Nouvelles de Flandre
Pourquoi l'Algérie ne fait-elle pas partie de l'espace francophone?

Conclusions du colloque organisé par l'AMFM (Association multiculturelle des francophones dans le monde) et ASSIA-BEL (Association de soutien aux Scientifiques et intellectuels algériens et leurs amis du Bénélux), le 14 septembre 2002 à Bruxelles.

Les organisateurs comme les intervenants du colloque ne se doutaient pas qu'ils seraient si vite rattrapés par l'actualité. En effet, quelques semaines plus tard, le président algérien, Abdelaziz Bouteflika, acceptait l'invitation de participer au sommet de la Francophonie à Beyrouth.

L'indépendance d'esprit et la conviction des intervenants témoignent de leur lucidité devant le problème posé par l'arabisation durant ces 40 dernières années. Attitude revancharde de ceux qui ont pris le pouvoir d'une façon antidémocratique dit l'un, l'erreur est d'avoir livré l'Ecole à l'Intégrisme, dit l'autre. Tous, à divers titres, ont dénoncé la confusion créée par l'assimilation de la langue de Rousseau au colonialisme. C.G.

Le français et l'arabe sont de vieilles connaissances.

De ce côté-ci de la Méditerranée

Avec plus de 450 mots l'arabe occupe une place privilégiée dans la langue française : mots qui sont tous très usités dans des domaines aussi variés que les mathématiques, l'astronomie, la botanique ou le commerce. Au hasard: chiffre, algèbre, zénith - sirop, nénuphar, mousseline - madrague, mousson - nacre, café, guitare - matelas ou douane sont hérités du temps d'Haroun al Rachid.

La traduction des Mille et une Nuits au 18e a mis en vogue les mots comme babouche, sultan, talisman ou chérif.

Une 3e série d'emprunts : avec la colonisation l'argot a adopté des mots comme toubib, nouba, clebs, tchatch, chouia, kif kif, flous et bien d'autres termes de la langue dialectale nord africaine.

Et aujourd'hui, avec l'immigration de millions de maghrébins, l'arabe (et n'oublions pas le berbère) sont devenus familiers non seulement dans les pays francophones mais aussi dans toute l'Europe.

De l'autre côté de la Méditerranée

L'arabisation voulue par le gouvernement algérien au lendemain de l'indépendance, pour des raisons identitaires, n'a pas eu les effets escomptés.

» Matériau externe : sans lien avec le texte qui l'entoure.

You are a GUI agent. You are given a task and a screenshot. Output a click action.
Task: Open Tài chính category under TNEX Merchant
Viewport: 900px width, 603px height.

Pourquoi? La langue arabe parlée - on sait que la langue écrite est sacrée et reste inchangée - a longtemps été langue d'un empire, comme le latin le fut avant lui, puis a éclaté en de nombreuses langues dialectales dans les pays conquis par l'Islam. De ce fait, au fil des siècles, il est devenu difficile à un Algérien de communiquer avec un Libanais ou un Egyptien, sinon en apprenant une autre langue, l'arabe classique, qui n'est pas sa langue maternelle. Les choses se compliquent encore pour un écolier algérien dont la langue identitaire est le berbère, depuis peu, reconnue comme langue nationale.

Autre paradoxe

Si l'enseignement primaire et secondaire se donne exclusivement en arabe, en Algérie il faut connaître le français pour suivre certains cours à l'université, notamment en science. Quant à la presse d'Alger, pas moins de 17 quotidiens sont publiés en français aujourd'hui, soit cinq fois plus qu'à l'époque coloniale. On peut se demander qui lit cette presse ?

Un récent sondage révèle que parmi les pays francophones d'Afrique le plus grand nombre de locuteurs en français se trouve en Algérie. Près de 40% d'Algériens le parlent couramment et l'utilisent comme langue véhiculaire, 30 autres % le parlent occasionnellement. Et, ceci expliquant cela, c'est aussi le pays qui compte le plus de paraboles de télévision! C'est le "Club Dorothée" ou aujourd'hui "Star Académie" qui transmet le français aux enfants algériens.

On voit bien que la politique d'arabisation n'a pu effacer une empreinte qui remonte à plus de 170 ans, quand, à l'époque, pour un coup d'éventail (exactement de chasse-mouches), les navires du roi de France voguent à l'assaut d'Alger. Et, c'est Antoine Schneider, ministre français qui désigne en 1839 d'un nom unique - Algérie/Al Djezaïr - cette partie du nord de l'Afrique.

Et si cette empreinte avait un sens… après tant d'années d'un destin mêlé! Celui que la langue française appartient aux algériens autant qu'aux Français? C'est en français qu'est proclamé, devant la presse du monde entier, en 1958, l'acte de naissance du GPRA (premier gouvernement algérien) ; cela, il ne faut pas l'oublier.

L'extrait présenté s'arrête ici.